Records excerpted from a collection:
-=-=-
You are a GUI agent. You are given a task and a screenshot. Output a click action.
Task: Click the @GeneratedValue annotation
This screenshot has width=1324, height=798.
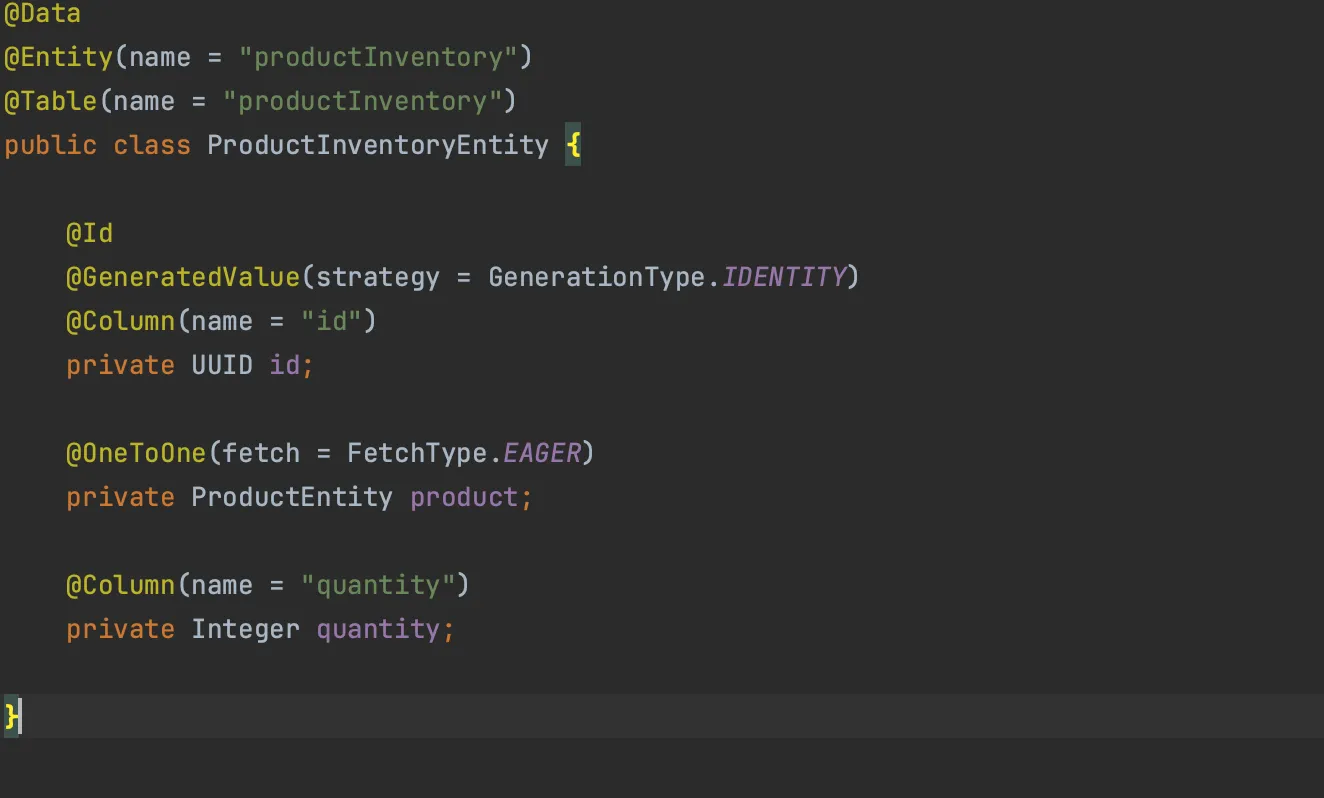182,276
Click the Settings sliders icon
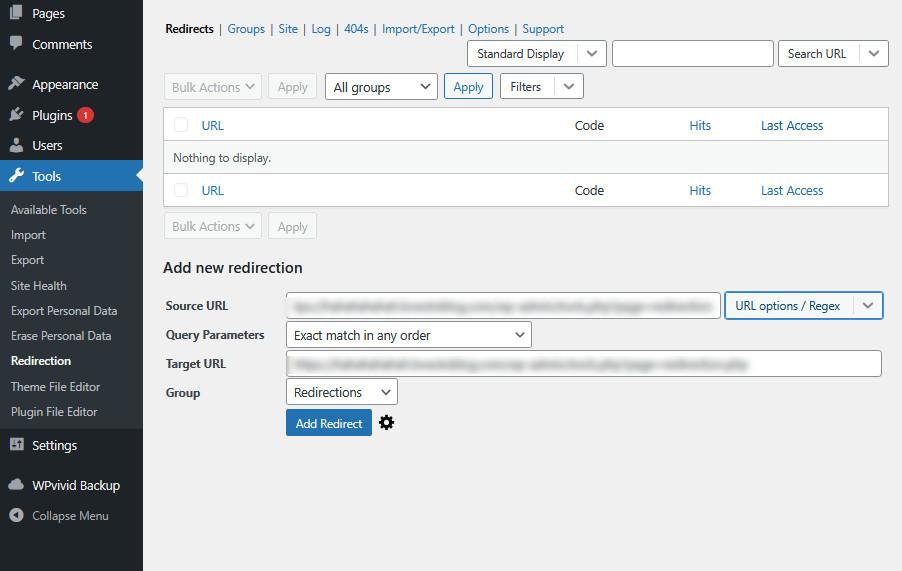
-=-=-
# Goal of the exercise
Quote precisely the lines of the data from the line containing "Task: Click the @GeneratedValue annotation" through its final line, both included, excluding pictures.

# Task output
Task: Click the @GeneratedValue annotation
This screenshot has width=1324, height=798.
182,276
Click the Settings sliders icon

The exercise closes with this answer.